M. Gomez1,4, J. Wycech1,2, S. Rabinowitz2,3, J. Patton2,3, I. Puente1,2,3,4, A. A. Fokin2 1Broward Health Medical Center,Trauma Services,Fort Lauderdale, FL, USA 2Delray Medical Center,Trauma Services,Delray Beach, FL, USA 3Florida Atlantic University,Charles E. Schmidt College Of Medicine,Boca Raton, FL, USA 4Florida International University,Herbert Wertheim College Of Medicine,Miami, FL, USA
Introduction:
The aim of this study was to analyze patients with Adrenal Gland Trauma (AGT) to investigate the incidence of the development of acute adrenal gland insufficiency (AGI) in polytrauma patients with blunt abdominal injuries.
Methods:
This IRB approved retrospective cohort study included 50 patients, admitted with AGT to two level 1 trauma centers (January 2012- March 2019).
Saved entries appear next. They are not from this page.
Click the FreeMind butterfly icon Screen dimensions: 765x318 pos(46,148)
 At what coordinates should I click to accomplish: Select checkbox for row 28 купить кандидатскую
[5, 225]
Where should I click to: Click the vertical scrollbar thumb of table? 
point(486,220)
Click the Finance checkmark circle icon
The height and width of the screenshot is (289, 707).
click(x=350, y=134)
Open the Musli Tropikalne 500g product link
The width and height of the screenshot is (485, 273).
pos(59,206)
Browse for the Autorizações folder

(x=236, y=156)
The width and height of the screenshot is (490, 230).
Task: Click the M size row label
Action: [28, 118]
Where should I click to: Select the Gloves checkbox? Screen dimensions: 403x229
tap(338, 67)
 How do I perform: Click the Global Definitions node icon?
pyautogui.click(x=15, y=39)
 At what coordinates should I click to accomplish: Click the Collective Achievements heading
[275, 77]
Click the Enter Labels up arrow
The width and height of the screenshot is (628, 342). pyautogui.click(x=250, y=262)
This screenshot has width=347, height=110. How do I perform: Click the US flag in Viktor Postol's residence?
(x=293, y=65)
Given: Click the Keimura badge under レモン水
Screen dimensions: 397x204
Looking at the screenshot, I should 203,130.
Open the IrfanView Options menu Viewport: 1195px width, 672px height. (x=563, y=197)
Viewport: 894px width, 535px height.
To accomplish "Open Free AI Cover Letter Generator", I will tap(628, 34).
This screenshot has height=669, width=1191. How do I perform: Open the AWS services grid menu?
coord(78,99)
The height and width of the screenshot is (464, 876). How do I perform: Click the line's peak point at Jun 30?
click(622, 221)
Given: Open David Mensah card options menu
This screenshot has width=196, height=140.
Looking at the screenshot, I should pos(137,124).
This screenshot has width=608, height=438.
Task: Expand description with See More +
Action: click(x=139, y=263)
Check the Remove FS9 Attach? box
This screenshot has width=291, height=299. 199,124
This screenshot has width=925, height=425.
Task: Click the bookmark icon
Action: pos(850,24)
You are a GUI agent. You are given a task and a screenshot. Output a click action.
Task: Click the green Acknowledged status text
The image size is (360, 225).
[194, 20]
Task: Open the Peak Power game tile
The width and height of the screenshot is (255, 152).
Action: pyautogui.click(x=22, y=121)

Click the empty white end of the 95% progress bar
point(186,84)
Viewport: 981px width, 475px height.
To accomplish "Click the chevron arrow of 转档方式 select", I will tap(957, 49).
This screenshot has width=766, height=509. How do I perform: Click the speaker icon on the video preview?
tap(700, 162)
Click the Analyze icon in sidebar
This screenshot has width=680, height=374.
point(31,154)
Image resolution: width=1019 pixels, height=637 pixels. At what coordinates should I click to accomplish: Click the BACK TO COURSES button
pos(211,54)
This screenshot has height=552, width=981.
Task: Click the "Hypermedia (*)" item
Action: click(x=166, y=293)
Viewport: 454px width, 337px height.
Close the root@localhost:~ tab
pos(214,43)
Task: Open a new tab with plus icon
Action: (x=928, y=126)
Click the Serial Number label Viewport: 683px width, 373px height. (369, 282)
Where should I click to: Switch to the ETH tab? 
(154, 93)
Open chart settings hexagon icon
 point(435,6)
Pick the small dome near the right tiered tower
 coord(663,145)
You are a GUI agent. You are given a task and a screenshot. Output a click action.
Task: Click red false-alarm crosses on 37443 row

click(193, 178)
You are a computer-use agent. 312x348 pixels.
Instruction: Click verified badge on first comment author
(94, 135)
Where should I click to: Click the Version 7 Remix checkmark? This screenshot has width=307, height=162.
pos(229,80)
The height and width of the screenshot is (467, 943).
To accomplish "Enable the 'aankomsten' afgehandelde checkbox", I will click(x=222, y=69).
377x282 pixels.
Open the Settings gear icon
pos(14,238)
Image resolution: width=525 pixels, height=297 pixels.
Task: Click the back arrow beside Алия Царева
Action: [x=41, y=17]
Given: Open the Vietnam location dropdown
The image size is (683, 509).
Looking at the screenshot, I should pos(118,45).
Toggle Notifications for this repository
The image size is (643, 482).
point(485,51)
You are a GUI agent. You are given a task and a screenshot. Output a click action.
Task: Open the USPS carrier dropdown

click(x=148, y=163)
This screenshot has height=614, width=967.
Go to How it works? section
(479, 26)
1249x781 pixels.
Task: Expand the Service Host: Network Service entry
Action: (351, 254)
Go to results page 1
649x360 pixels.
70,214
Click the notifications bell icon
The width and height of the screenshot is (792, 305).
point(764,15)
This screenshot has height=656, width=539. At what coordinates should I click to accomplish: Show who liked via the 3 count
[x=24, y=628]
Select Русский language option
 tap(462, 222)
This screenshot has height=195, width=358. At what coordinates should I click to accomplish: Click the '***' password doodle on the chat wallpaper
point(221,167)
Analyzed variables included injury severity score (ISS), organ injury score grades (OIS), co-injuries, computed tomography (CT) imaging, surgical interventions, intensive care unit length of stay (ICU LOS), hospital length of stay (HLOS), and mortality. Adrenal Gland Insufficiency (AGI) was defined as the presence of decreased cortisol levels with simultaneously elevated Adrenocorticotropic Hormone (ACTH). The algorithm for diagnosis of AGI is presented in Figure 1. Other studied laboratory indicators of AGI included: hyperkalemia, hyponatremia, prolonged hypotension, hypoglycemia, metabolic acidosis, hypercalcemia, and decreased hematocrit.
Results:
AGT was present in 50 out of 1123 patients (4.5%) with blunt abdominal trauma. Among AGT group, mean ISS was 17.4, AG OIS was 1.2. Isolated AGT occurred in 12 (24%) patients, while the remaining 38 patients had AGT combined with other solid abdominal organ injuries. The right AG was injured in 35 patients (70.0%), the left in 14 (28.0%) and 1 patient (2.0%) had bilateral injuries. There was no angiography, embolization, or surgical intervention for the adrenal glands. Mean ICULOS and HLOS in AGT patients were 10.9 and 15.5 days, respectively. The incidences and values of the nine laboratory indicators for AGI are as follows: Cortisol deficiency (<18 mcg/dL, n=1), Elevated ACTH (>50 pg/mL AM; >10 pg/mL PM, n=0), Hyperkalemia (>5.0 mmol/L, n=3), Hyponatremia (<135 mEg/L, n=5), Hypotension (<90 mmHg SBP, n=6), Hypoglycemia (<60mg/dL, n=1), Metabolic acidosis ([HCO3]<15 mEg/L, n=9), Hypercalcemia (>2.6 mmol/L, n=1) and Decreased hematocrit (Hct:<40%, n=30). There was no incidence of elevated ACTH with simultaneously decreased serum cortisol levels. Total mortality in the AGT cohort was 6.0%.
Conclusion:
Adrenal Gland Trauma did not lead to adrenal gland insufficiency in patients with blunt abdominal organ injuries. Furthermore, no AGT patients required glucocorticosteroids support during hospital admission.